(Stored data entries)

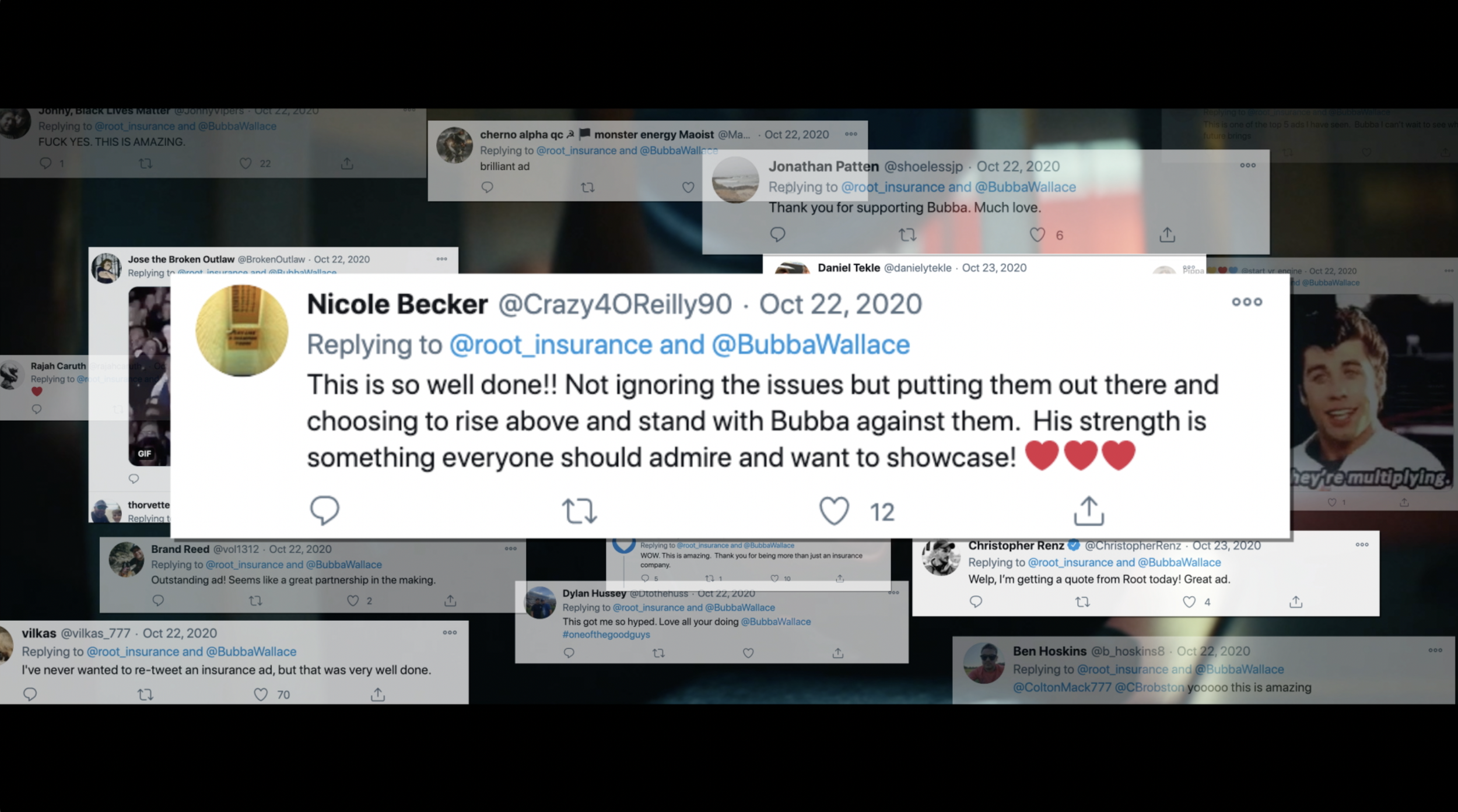Open Nicole Becker's profile picture
This screenshot has width=1458, height=812.
[241, 331]
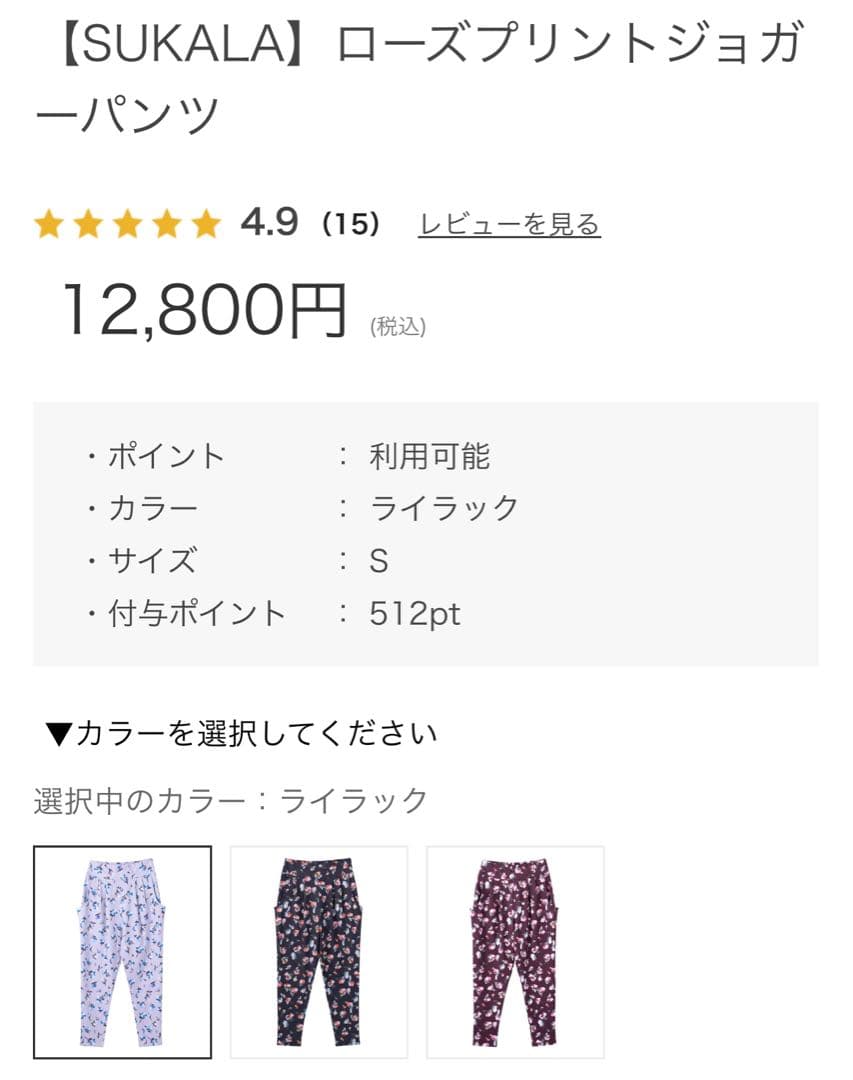Viewport: 853px width, 1080px height.
Task: Click the size value S
Action: tap(378, 561)
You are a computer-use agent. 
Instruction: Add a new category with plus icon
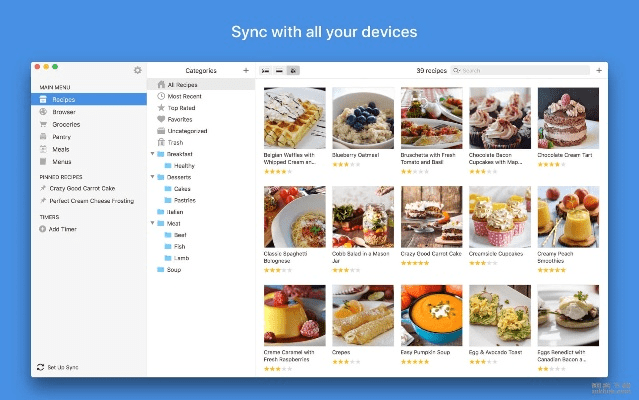point(246,71)
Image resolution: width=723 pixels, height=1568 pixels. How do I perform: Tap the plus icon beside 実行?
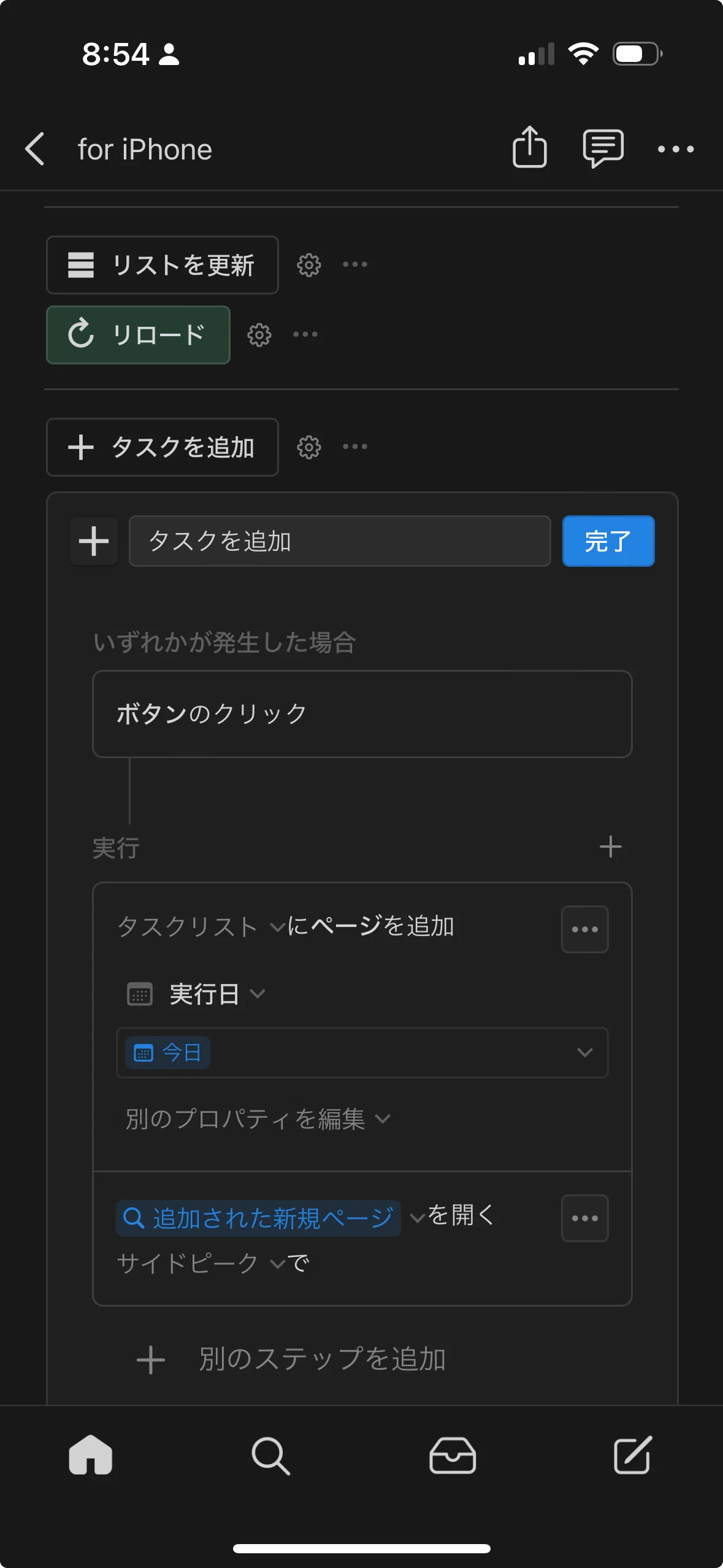tap(610, 847)
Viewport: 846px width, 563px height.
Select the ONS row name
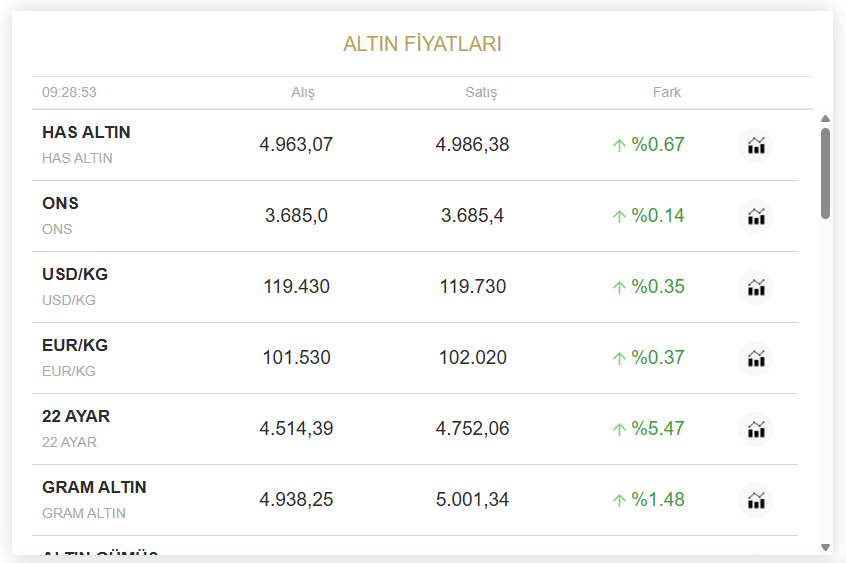(x=60, y=204)
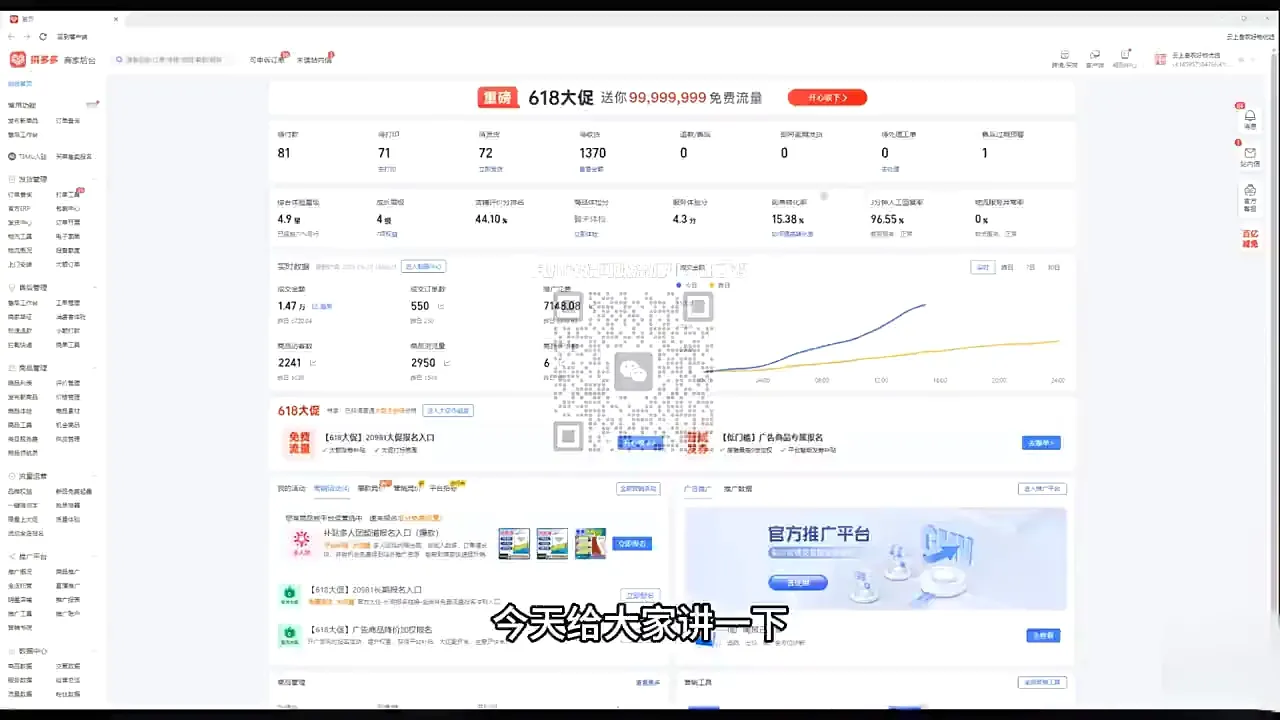Reload the page with the browser refresh icon

tap(42, 36)
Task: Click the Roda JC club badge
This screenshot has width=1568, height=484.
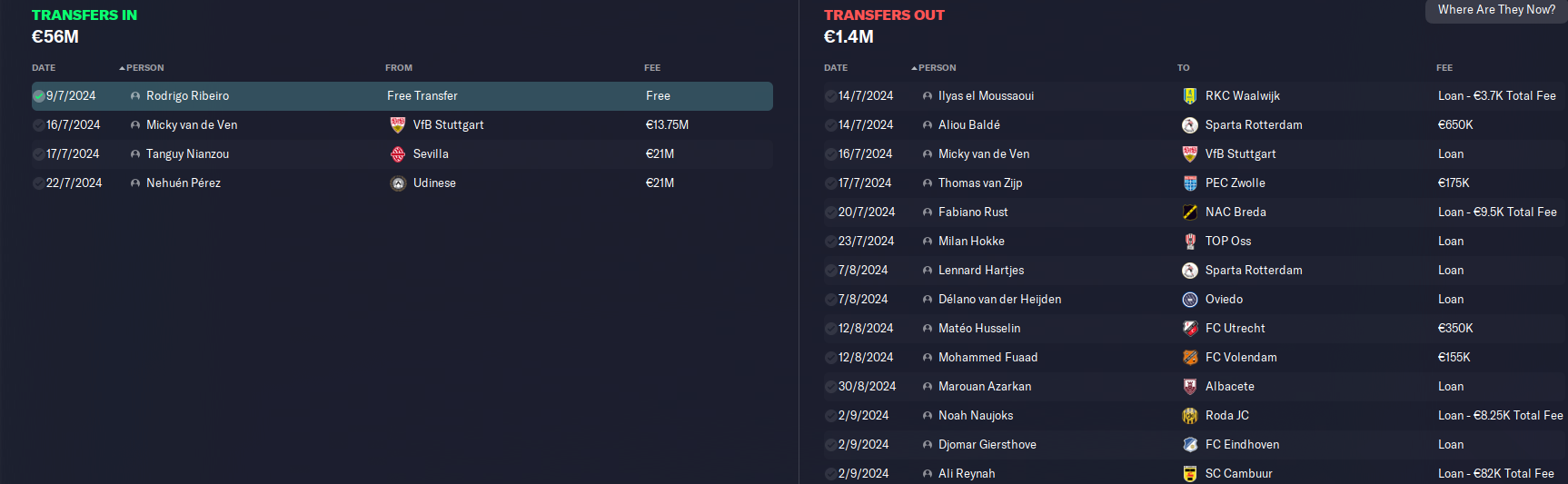Action: point(1189,415)
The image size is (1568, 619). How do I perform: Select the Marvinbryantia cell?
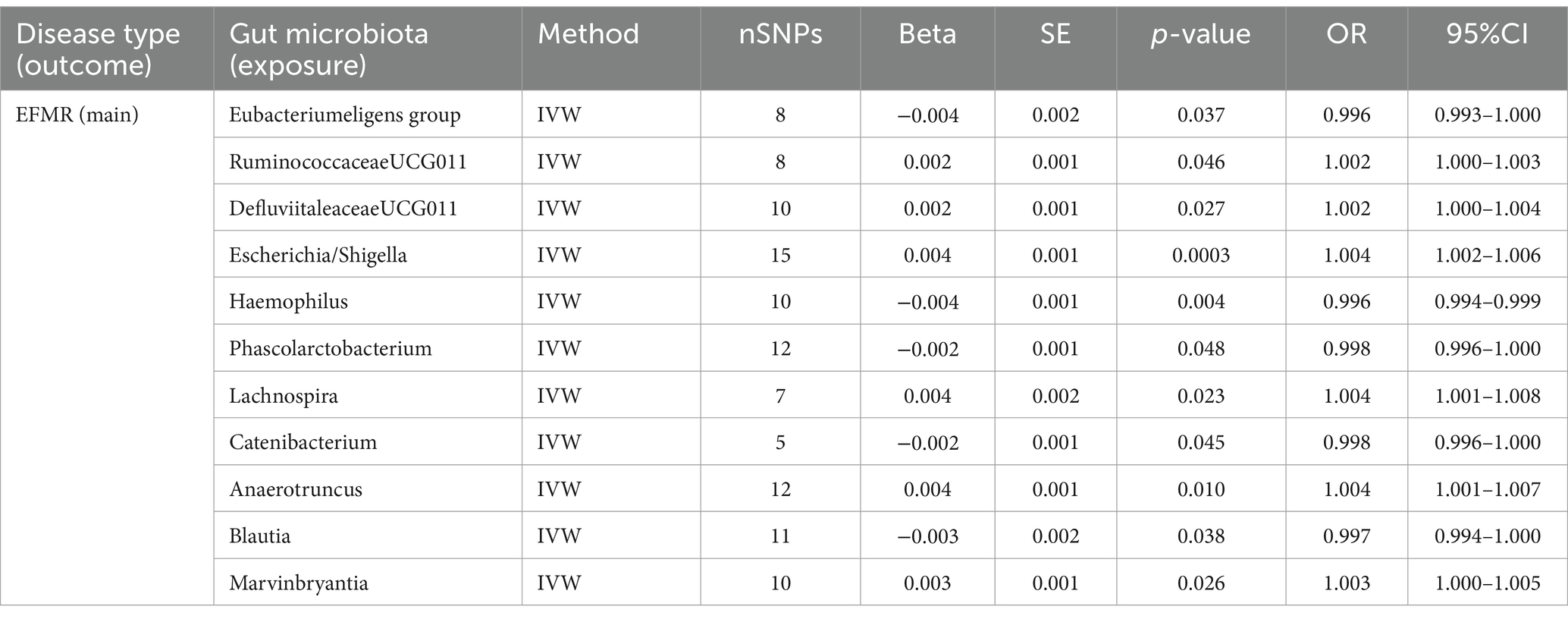coord(299,583)
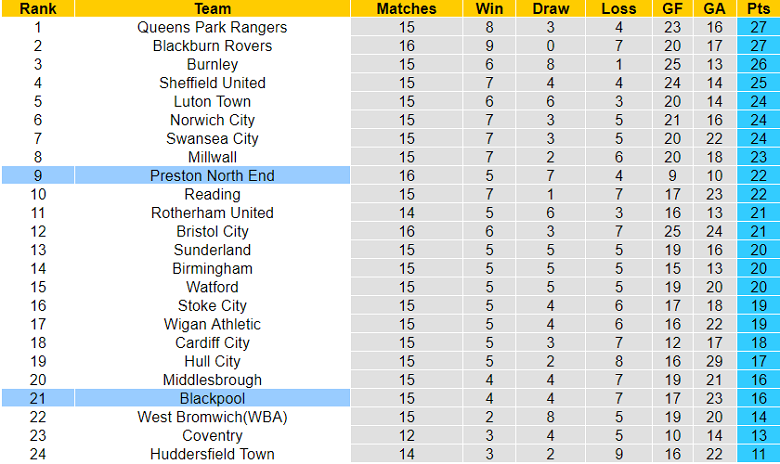The width and height of the screenshot is (780, 464).
Task: Select the Huddersfield Town team name
Action: [x=212, y=454]
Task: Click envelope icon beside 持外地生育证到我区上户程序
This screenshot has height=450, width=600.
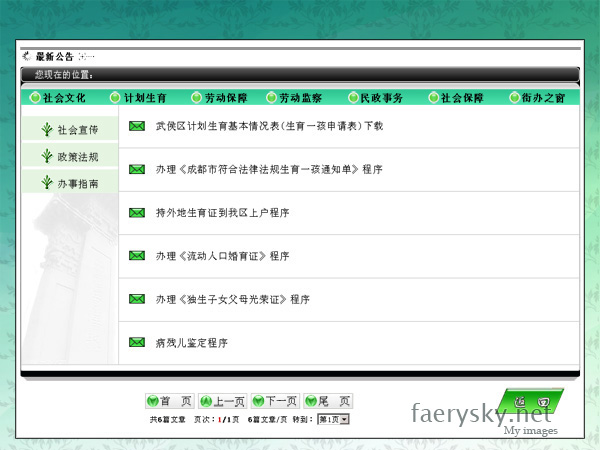Action: (x=137, y=213)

▶ **TASK DIRECTIONS**: Ignoring the pictures, write out word for word only the lines from the one containing "You are a computer-use agent." through the last line of the data, both ends included.

▶ **EXPECTED ANSWER**:
You are a computer-use agent. 
Instruction: Add a new category with plus icon
point(246,71)
Image resolution: width=723 pixels, height=1568 pixels. How do I perform: Tap the plus icon beside 実行?
tap(610, 847)
Viewport: 846px width, 563px height.
Select the ONS row name
(x=60, y=204)
Reload the page with the browser refresh icon

tap(42, 36)
Task: Click the Roda JC club badge
This screenshot has width=1568, height=484.
Action: point(1189,415)
The image size is (1568, 619). How do I perform: Select the Marvinbryantia cell?
coord(299,583)
The width and height of the screenshot is (780, 464).
Task: Select the Huddersfield Town team name
Action: [x=212, y=454]
Task: Click envelope icon beside 持外地生育证到我区上户程序
This screenshot has height=450, width=600.
Action: (x=137, y=213)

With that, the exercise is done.